***** Material for this task

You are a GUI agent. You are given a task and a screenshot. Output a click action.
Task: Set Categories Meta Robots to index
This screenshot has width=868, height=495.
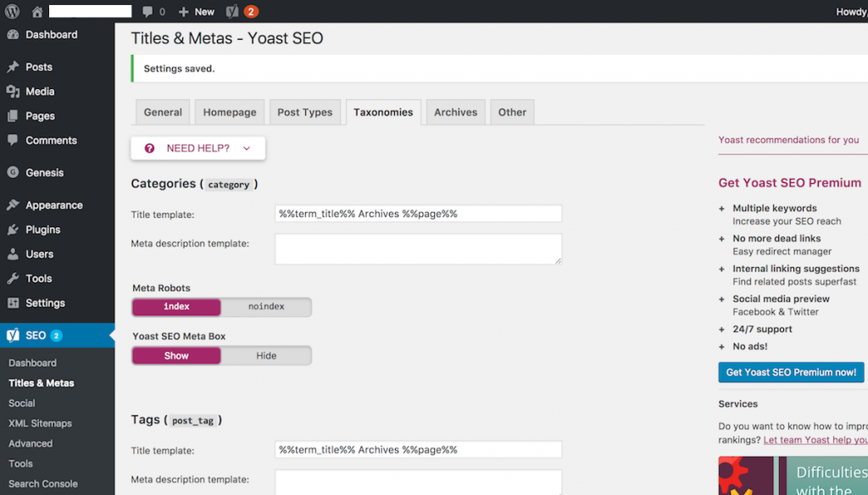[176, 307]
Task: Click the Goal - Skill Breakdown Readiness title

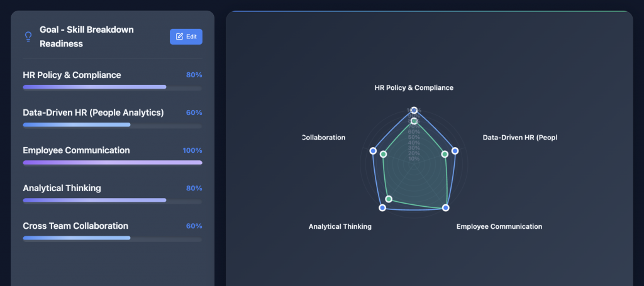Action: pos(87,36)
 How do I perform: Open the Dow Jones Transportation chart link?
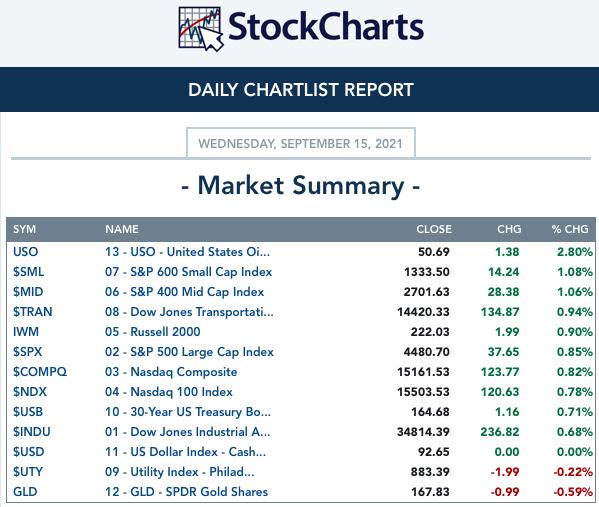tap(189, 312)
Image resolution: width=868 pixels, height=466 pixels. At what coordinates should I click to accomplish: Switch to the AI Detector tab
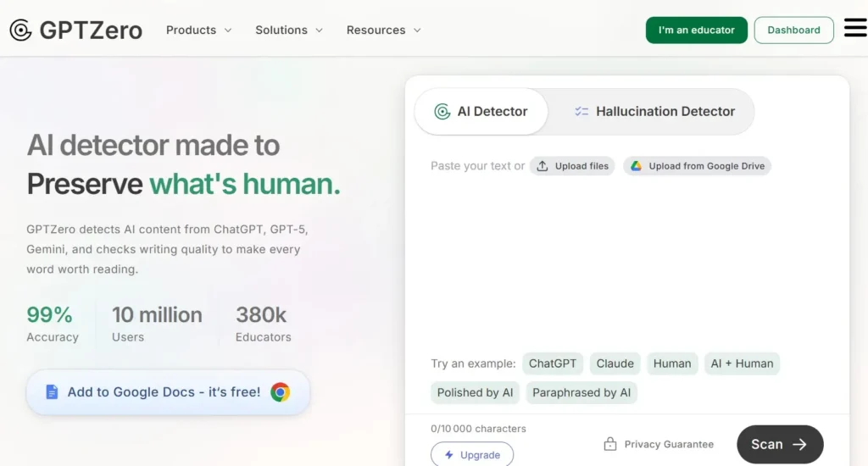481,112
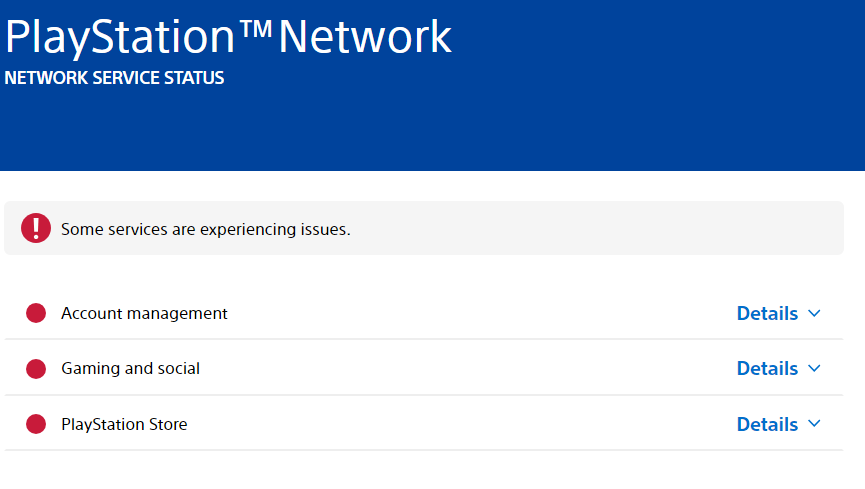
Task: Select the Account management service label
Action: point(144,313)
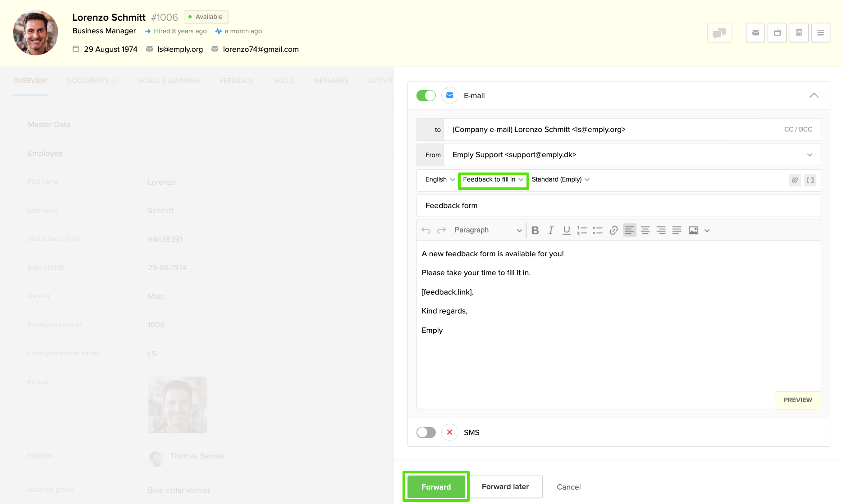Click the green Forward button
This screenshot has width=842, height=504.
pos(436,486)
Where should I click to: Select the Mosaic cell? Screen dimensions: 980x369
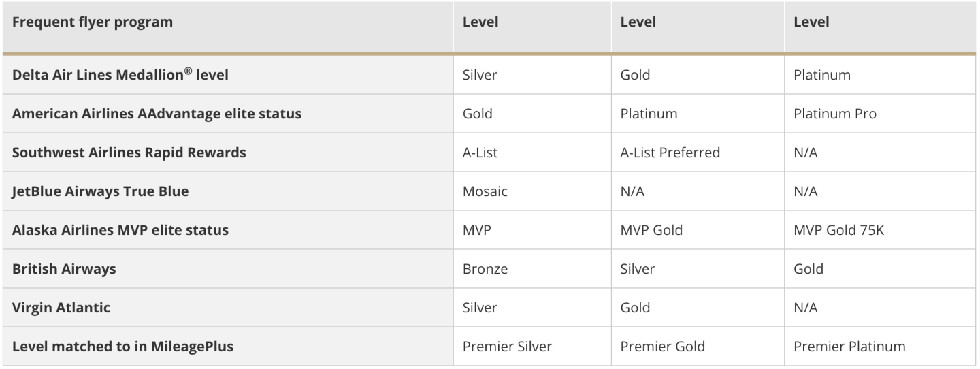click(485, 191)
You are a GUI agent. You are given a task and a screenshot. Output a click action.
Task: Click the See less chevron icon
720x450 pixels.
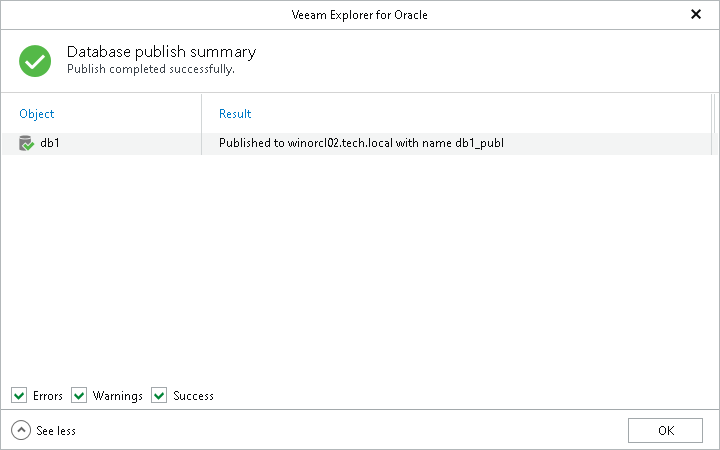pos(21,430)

**********

_Problem requirements_
Pictures are not part of the copy; output everything else in the records exactly.

_Exercise solution_
You are a GUI agent. You are given a task and a screenshot. Output a click action.
Task: Set Categories Meta Robots to index
This screenshot has width=868, height=495.
[176, 307]
Task: Click the Goal - Skill Breakdown Readiness title

Action: pos(87,36)
 How do I perform: Open the Dow Jones Transportation chart link?
tap(189, 312)
Image resolution: width=868 pixels, height=466 pixels. At what coordinates should I click to accomplish: Switch to the AI Detector tab
481,112
Task: Select the Account management service label
Action: point(144,313)
Click the green Forward button
This screenshot has width=842, height=504.
pos(436,486)
Where should I click to: Select the Mosaic cell? Screen dimensions: 980x369
click(485, 191)
You are a GUI agent. You are given a task and a screenshot. Output a click action.
Task: Click the See less chevron icon
720x450 pixels.
pos(21,430)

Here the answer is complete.